What lessons do I take away from these endeavours? Never forget the responsibilities senior leaders have as role models and the importance of building strategic alliances that build trust. Above all, brag shamelessly when things are improving because doing so will help instill pride in hard-earned achievements.

Transformational leadership also involves inspirational motivation: the ability to communicate a compelling vision clearly and confidently. Such communication inspires and supports individuals to excel, confident that extraordinary results can be achieved. For me, this aspect of transformational leadership is exemplified by Jönköping's continuous efforts to do better, even when it was exceeding the performance of other county councils.

The illustration depicting Jönköping's improvement journey as a development stair illustrates this effort. Leaders believed they could fundamentally redefine their system by demonstrating a constancy of purpose, investing in learning and realigning resources.
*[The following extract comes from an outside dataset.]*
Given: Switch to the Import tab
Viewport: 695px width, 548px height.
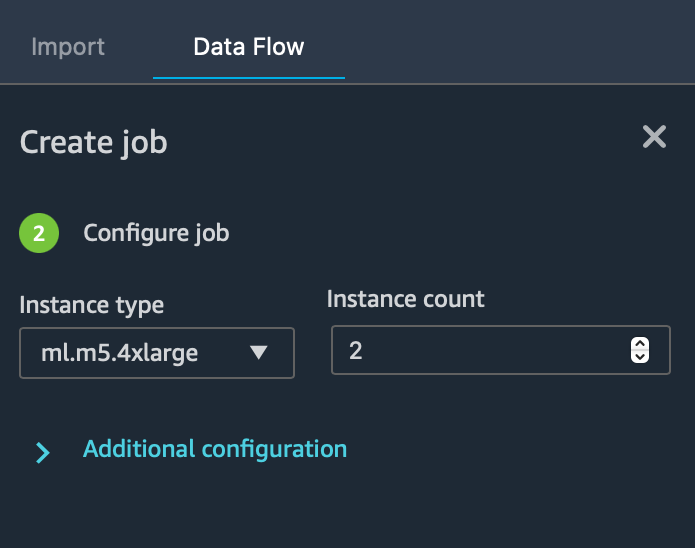Looking at the screenshot, I should coord(68,47).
And what lesson do I take away from this? A leader's clarity of vision, willingness to set the bar high and confidence in the future can positively infect a whole organization. That is our job as leaders.

So, we health system leaders influence and inspire. Yet even that role is insufficient unless we also provide intellectual stimulation. Jönköping's leaders excelled at doing this. They tapped into the world's leading quality experts as coaches. They leveraged IHI teachings and programs. By reinvesting savings at the clinical microsystem level and requiring staff members to self-fund most improvement initiatives, Jönköping's leaders empowered people to make changes.

They supported this work by building capacity at a scale few of us have ventured: 4,000 of 9,000 staff members trained in quality improvement methodology. This investment in intellect acknowledged the talents and dedication of the people within the organization, with extraordinary results.

What lesson do I take away? Simply that good intentions are not enough if people do not have the knowledge and skills to make improvements. We need to make these strategic investments at a much larger scale in order to build capacity. We must then create cultures in which quality improvement initiatives become self-funded throughout our organizations. Quality as our primary business strategy needs to become our new mantra.

Influence, inspire, stimulate intellect - sounds like that list should be enough. But transformational leadership is also about individualized consideration, caring at a personal level for those with whom we work. I do not know enough about Jönköping to assess whether this aspect of transformational leadership characterized its leaders.

References in the case study to future uncertainties, however, serve as warning bells. Even when inspired and equipped to achieve, staff members are human and can feel overwhelmed. The fatal flaw of many leaders is to be overly ambitious, to be focused on so many results that their systems implode from the sheer weight of all the projects. This is where individualized consideration becomes so important. Leaders need to constantly check the pulse of their organizations and the people who work there. They must look at both high-level corporate results and the impact of those efforts on the morale, quality of life and well-being of staff members. In healthcare organizations we tend to do this poorly. For me, the Jönköping example is a powerful reminder that I need to strive unwaveringly for a balance between transformational change and supporting and caring about the people who help achieve that change.

There are many ways to analyze Jönköping County Council's success. And there are many critical success factors that warrant deeper understanding so we can apply these learnings to achieve success in other health systems. Transformational leadership is not the only answer. However, through the eyes of this leader, it is an important ingredient and one that inspires and motivates me in my own leadership journey.